Simple Rails Security Questions

So I am writing an app in Rails 5, and I am interested in the security issues of a simple feature I am trying to write. Users make Picks, which are secret from one another until a certain time. If I pass:

@picks = Pick.all

which contains everyones picks, to the view with the controller, and then filter what is displayed depending on who the user is on the view, would a user be able to access that @picks variable using nefarious methods? At first I thought yes, but now I am thinking that the user just gets the raw view sent with no @picks variable. Unless users can sneaky dev their own html views?

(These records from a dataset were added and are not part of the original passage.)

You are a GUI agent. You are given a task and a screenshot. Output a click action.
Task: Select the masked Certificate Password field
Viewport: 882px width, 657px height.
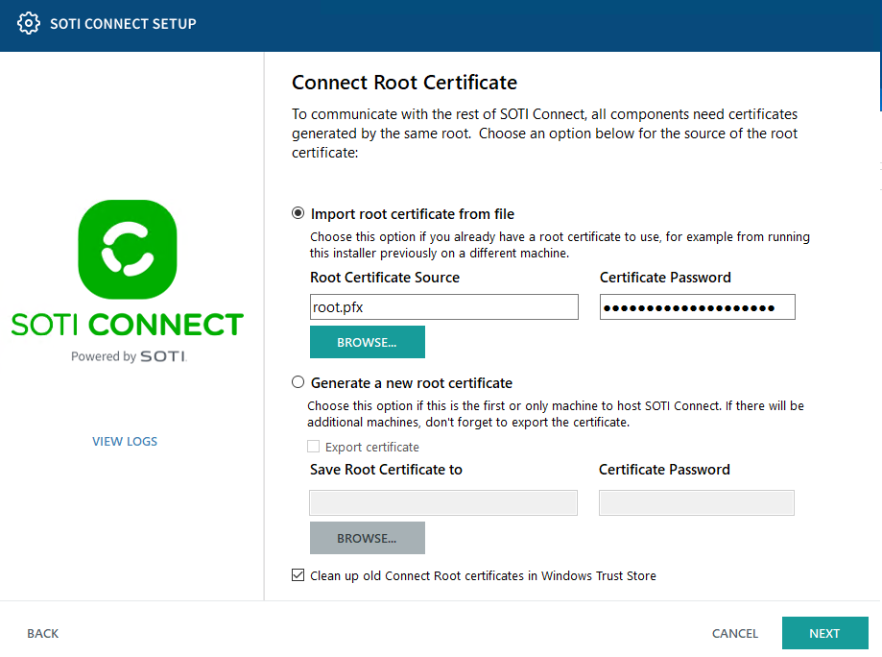[697, 306]
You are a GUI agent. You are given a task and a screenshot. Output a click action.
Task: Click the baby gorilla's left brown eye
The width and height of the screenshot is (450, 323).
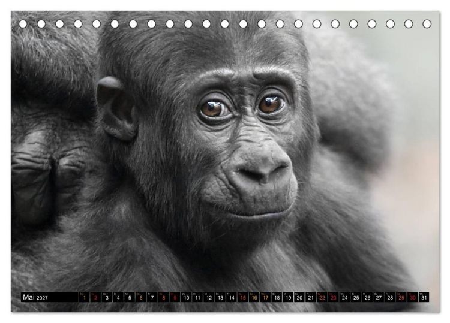214,109
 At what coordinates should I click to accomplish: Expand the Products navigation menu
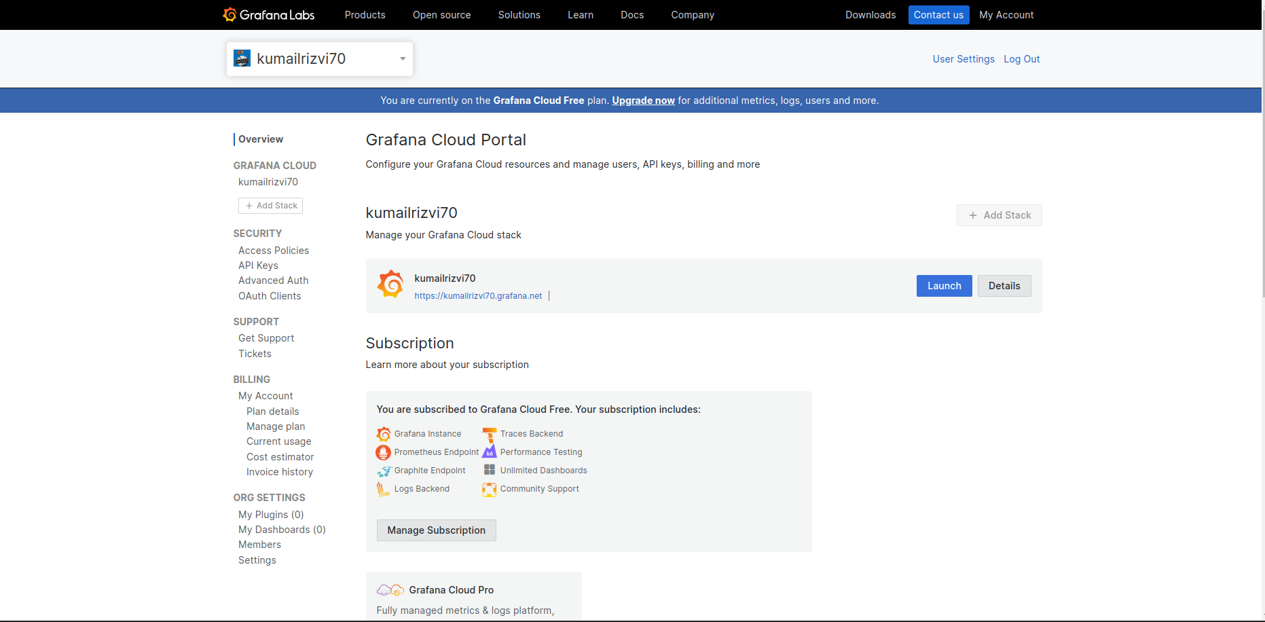365,15
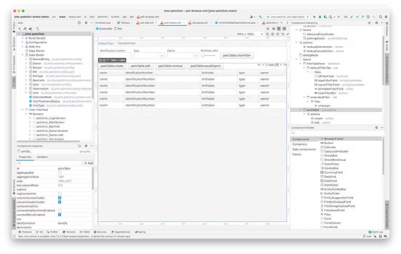Start debugging via the bug icon
The width and height of the screenshot is (401, 254).
tap(320, 17)
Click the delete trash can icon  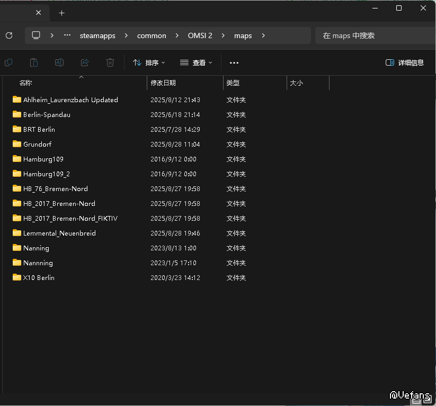tap(110, 62)
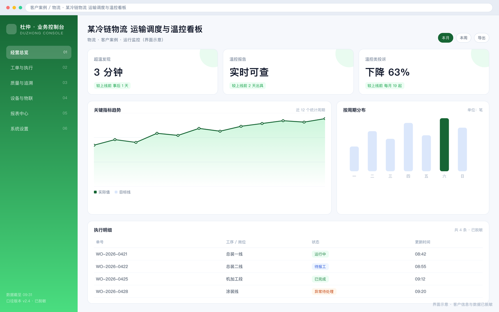Click the 实际值 legend color marker

(95, 192)
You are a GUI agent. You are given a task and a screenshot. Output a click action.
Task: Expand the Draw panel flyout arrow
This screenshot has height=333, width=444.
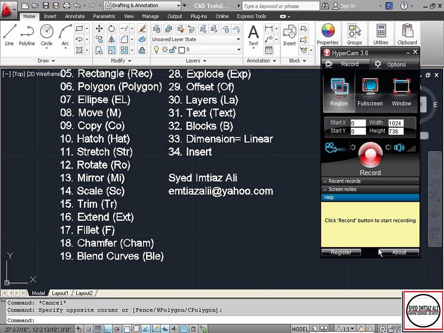(x=53, y=61)
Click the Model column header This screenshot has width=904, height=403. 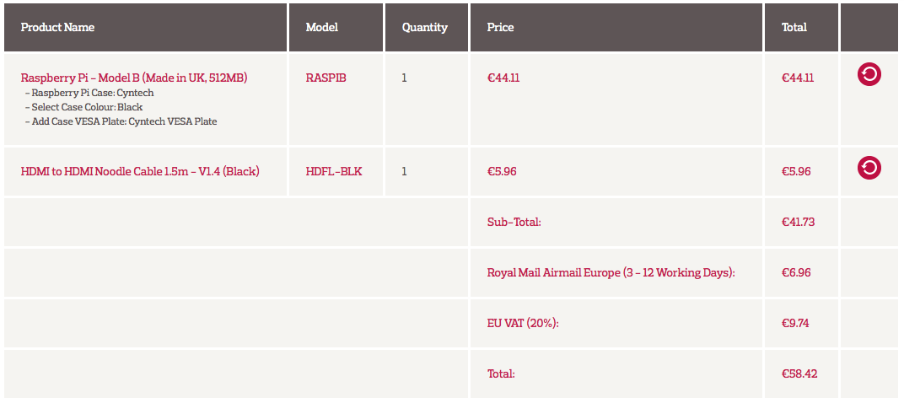click(321, 27)
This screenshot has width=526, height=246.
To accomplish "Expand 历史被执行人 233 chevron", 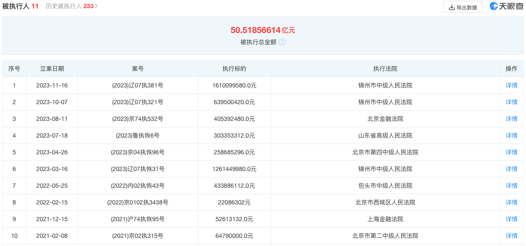I will (x=97, y=6).
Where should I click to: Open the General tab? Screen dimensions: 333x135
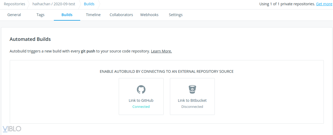point(14,15)
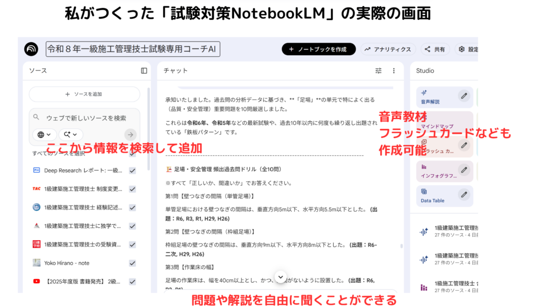The height and width of the screenshot is (308, 539).
Task: Click the 共有 share button
Action: [x=435, y=49]
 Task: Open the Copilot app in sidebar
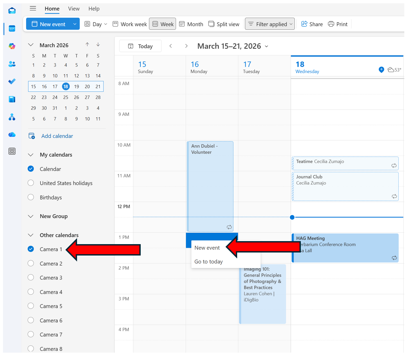pos(12,46)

Disregard that it's probably a better idea to do the filtering in the controller anyway, I just want to see if you can expose variables if you give them in full to the view and then filter them there.

Upvotes: 1

Views: 205

Answers (2)

Tom Aranda
Tom Aranda

Reputation: 6036

Short Answer:

No, the client cannot access the @picks variable directly. Your view would have to display the value of @picks in the view in order for the browser to receive it.

Long Answer:

However, it would be good practice to limit the data assigned to @picks before it gets to the view. As your codebase grows and ages, and perhaps other developers start maintaining it, you may not remember that the @picks variable contains data that should not be displayed in the view.

Six months down the road, when the client wants to update the view based on new feature enhancement, you do not want to rely on the developer who is modifying the view to know that @picks contains sensitive data.

Make life easy on future developers (including you) by restricting the content of @picks to those records that the user is allowed to see at the time. Using the code suggested in the comments is a good idea:

@picks = current_user.picks

Or better yet, add a method to your model that contains the business logic for determining which picks are available to the user at a given time:

class User < ApplicationRecord
...
  def authorized_picks
    # code that returns the picks this user is allowed to see right now
  end
...
end

And then your controller code is:

@picks = current_user.authorized_picks

That way all of your business logic is in the model, where it belongs 90% of the time. This also allows you to keep your code DRY by having the authorization logic all in one place.

Keep your code simple and DRY and you will thank yourself down the road.

Upvotes: 3

Rahul Sharma
Rahul Sharma

Reputation: 1431

No, They won't be able to get the instance variable which we use in haml/erb files. They just get the raw html.

As Ruby on rails does server rendering, all instance variables will be used to prepare view at the server side.

Anyways filtering should be done on controller side as best practice.